Kudos to City Councilmember Cathie Gordon for reminding the Zoning Board of Appeals to follow state guidelines when making decisions.
Gordon was behind a council resolution that made that reminder to the ZBA. Last week, the ZBA followed that recommendation when it considered a request from an Islamic center to alter the design of a building it bought at the northwest corner of Jos. Campau and Caniff.
(Interestingly, Councilmembers Abdul Algazali, Mohammed Hassan and Anam Miah voted against Gordon’s resolution. That raises a question of why they would be against the ZBA following state law.)
The ZBA members went through the state guidelines one by one and agreed that the Islamic center did not meet any of the guidelines and thus the design change was denied.
The Al-Islah Islamic Center wanted to cover up much of the building’s windows, which required a zoning variance.
The ZBA has caught flak for some controversial decisions it made that allowed two other mosques to set up in the city’s main commercial zone on Jos. Campau.
ZBA members seemed to have forgotten that commercial zones are here for a reason: To bring in businesses.
Allowing religious centers to take over key commercial buildings is bad business. There are plenty of other places in the city for these types of activities. That’s why city officials have zoned the city for specific uses.
It’s unclear if anyone can undo the decisions made by the ZBA based on whether the boardmembers followed state guidelines when they granted the variances.
We urge the city attorney to take a look into this.
In the meantime, we found it interesting that one of the ZBA members, Nasr Hussain, advocated allowing the building’s windows to be covered up in case a person who is anti-Muslim comes along and smashes the windows.
That perfectly illustrates why a religious center of any kind should not try to repurpose a commercial building in a commercial zone. It’s simply not a good fit. Religious centers have their own unique design needs.
That’s why religious centers are not permitted in commercial zones.
It’s distressing that there are some who believe there should be exceptions.
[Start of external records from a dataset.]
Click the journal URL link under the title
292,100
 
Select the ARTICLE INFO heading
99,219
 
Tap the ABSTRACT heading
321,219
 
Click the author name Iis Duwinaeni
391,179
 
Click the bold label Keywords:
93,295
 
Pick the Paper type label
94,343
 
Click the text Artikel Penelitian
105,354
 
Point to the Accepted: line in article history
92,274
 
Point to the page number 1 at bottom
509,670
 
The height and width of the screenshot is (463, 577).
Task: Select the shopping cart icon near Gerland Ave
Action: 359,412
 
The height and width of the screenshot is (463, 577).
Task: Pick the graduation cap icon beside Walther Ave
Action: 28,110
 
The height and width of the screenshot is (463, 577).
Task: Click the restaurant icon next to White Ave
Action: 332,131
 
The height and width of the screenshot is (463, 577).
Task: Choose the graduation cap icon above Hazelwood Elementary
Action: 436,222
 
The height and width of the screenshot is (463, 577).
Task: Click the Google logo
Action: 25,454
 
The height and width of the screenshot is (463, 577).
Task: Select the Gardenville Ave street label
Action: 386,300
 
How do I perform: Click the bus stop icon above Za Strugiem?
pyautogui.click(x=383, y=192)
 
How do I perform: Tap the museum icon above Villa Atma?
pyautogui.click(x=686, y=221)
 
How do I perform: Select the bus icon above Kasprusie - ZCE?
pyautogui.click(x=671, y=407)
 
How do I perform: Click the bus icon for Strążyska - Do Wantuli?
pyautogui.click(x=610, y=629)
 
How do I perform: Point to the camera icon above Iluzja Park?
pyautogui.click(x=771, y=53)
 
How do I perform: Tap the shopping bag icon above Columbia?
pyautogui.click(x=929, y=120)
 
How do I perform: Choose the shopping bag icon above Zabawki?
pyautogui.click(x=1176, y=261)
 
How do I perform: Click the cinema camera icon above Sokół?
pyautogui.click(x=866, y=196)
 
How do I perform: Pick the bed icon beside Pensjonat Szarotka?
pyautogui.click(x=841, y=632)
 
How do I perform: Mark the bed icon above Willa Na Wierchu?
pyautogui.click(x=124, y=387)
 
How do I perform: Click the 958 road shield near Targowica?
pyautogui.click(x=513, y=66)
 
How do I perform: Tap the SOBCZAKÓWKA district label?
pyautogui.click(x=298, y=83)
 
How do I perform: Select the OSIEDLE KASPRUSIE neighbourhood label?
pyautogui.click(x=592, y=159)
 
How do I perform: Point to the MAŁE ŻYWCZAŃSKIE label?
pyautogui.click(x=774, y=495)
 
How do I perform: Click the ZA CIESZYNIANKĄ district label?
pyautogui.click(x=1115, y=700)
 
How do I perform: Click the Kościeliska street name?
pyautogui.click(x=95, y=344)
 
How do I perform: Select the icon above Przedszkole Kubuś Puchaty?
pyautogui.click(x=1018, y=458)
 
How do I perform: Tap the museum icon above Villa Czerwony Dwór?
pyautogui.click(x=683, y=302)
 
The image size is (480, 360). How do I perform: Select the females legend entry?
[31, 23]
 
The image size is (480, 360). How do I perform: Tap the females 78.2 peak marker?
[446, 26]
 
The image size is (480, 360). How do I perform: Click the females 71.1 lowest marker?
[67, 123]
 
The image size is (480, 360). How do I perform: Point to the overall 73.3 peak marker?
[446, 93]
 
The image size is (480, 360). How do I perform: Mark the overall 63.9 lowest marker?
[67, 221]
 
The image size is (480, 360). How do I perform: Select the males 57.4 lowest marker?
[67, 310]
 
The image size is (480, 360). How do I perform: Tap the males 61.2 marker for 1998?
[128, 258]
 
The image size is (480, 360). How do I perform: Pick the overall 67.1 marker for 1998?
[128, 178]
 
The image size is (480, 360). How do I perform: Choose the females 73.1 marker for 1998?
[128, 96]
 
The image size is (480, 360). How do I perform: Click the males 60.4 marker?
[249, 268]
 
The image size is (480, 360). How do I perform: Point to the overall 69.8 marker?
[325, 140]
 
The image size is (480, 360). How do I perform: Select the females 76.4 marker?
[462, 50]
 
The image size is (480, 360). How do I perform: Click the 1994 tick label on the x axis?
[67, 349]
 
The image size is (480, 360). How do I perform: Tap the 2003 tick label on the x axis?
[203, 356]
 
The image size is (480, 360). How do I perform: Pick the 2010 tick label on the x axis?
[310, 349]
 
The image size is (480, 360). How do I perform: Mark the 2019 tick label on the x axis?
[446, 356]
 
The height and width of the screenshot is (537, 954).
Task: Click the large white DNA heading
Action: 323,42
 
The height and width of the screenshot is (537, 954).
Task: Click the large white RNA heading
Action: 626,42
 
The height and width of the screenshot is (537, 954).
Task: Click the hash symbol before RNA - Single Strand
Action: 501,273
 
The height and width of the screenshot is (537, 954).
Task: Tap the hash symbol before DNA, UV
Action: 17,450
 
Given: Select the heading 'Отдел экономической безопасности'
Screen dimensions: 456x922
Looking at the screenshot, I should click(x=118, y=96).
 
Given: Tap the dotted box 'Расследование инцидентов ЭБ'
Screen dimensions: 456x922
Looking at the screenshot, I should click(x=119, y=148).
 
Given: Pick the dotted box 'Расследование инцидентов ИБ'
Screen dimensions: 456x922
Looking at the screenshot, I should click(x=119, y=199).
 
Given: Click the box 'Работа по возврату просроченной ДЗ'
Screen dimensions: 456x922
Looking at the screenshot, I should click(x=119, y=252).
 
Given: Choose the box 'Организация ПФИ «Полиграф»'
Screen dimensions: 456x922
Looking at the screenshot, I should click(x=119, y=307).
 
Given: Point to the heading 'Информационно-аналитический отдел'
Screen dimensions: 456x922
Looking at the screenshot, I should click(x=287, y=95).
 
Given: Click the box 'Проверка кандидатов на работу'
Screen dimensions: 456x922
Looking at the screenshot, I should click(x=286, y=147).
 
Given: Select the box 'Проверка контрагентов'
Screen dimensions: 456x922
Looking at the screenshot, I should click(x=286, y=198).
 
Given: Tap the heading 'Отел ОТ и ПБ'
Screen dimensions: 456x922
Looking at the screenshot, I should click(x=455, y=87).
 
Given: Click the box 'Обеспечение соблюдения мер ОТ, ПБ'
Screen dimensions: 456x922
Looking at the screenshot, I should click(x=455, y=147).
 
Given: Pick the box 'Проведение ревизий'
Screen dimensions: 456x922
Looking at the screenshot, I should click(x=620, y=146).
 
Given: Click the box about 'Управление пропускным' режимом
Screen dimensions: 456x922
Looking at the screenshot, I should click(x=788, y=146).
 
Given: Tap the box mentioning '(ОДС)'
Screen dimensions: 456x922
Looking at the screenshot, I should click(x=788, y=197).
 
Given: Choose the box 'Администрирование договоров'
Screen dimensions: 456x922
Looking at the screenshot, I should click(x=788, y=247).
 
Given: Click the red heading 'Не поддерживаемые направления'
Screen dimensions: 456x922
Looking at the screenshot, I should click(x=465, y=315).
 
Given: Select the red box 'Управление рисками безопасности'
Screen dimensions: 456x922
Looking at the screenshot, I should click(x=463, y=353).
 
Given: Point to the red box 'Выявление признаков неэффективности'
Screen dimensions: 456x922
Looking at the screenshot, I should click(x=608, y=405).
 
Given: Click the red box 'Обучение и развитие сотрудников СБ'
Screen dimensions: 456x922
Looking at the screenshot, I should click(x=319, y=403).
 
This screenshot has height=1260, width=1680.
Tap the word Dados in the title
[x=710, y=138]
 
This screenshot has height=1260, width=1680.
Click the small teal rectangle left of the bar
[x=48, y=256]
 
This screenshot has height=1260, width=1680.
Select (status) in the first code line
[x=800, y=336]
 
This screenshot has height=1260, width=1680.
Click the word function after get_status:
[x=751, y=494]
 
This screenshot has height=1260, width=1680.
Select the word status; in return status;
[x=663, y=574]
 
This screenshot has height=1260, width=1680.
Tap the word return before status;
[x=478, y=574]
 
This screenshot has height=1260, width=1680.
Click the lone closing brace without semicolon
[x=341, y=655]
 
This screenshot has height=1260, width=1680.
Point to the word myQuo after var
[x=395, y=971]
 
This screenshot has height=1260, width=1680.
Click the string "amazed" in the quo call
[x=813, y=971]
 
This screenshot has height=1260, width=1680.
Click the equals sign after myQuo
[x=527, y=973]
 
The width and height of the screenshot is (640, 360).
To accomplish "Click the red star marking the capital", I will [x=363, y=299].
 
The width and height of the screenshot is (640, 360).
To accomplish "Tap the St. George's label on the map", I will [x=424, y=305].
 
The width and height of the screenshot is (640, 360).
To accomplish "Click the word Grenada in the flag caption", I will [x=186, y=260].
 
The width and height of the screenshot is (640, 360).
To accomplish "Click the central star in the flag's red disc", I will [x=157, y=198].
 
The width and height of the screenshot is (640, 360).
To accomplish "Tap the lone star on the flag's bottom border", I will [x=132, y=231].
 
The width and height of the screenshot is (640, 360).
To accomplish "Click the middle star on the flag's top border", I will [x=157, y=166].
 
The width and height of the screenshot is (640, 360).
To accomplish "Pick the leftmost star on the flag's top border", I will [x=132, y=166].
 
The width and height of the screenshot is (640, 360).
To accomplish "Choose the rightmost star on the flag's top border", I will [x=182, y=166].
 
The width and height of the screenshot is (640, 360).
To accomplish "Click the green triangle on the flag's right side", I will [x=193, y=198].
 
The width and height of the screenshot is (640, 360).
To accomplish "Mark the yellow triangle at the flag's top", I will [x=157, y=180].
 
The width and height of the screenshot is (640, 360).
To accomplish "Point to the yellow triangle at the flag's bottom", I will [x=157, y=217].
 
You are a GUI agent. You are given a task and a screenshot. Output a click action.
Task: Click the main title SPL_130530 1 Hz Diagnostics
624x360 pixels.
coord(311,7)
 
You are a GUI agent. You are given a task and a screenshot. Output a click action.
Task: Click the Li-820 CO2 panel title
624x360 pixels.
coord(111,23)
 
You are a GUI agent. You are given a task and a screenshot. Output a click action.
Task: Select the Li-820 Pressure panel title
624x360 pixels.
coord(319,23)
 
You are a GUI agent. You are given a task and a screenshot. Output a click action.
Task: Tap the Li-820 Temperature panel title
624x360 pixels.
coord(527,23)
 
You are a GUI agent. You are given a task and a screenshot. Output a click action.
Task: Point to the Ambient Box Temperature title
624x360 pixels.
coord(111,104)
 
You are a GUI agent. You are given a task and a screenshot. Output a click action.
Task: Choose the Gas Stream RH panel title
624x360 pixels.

Take City Councilmember Tom Jankowski, who also sits on the Plan Commission, which decided this week to rezone an industrial area to allow mixed usage, including religious centers.
Jankowski was recently quoted in the Detroit News saying that since the city’s population is now 40 percent Muslim, the city should allow these zoning changes.
For a guy who is rumored to be running for mayor this year, that’s some scary talk. Religious centers are tax-exempt and do not belong in any commercial zones.
Is this Jankowski’s vision of economic development?
Hamtramck needs every tax dollar it can scrounge up.
There are some out there who have accused those opposing these variances of being “racists” or having “Islamaphobia.”
Those are reckless and inflammatory accusations that serve only to shut down any discussion on zoning changes.
We don’t care who makes up the majority of Hamtramck’s population. Zoning laws and guidelines were made for a reason. It’s not “racist” to demand that city officials and its residents follow the rules.
There is a place for everything in this city. Allowing a religious center of any kind in a commercial district is a bad fit.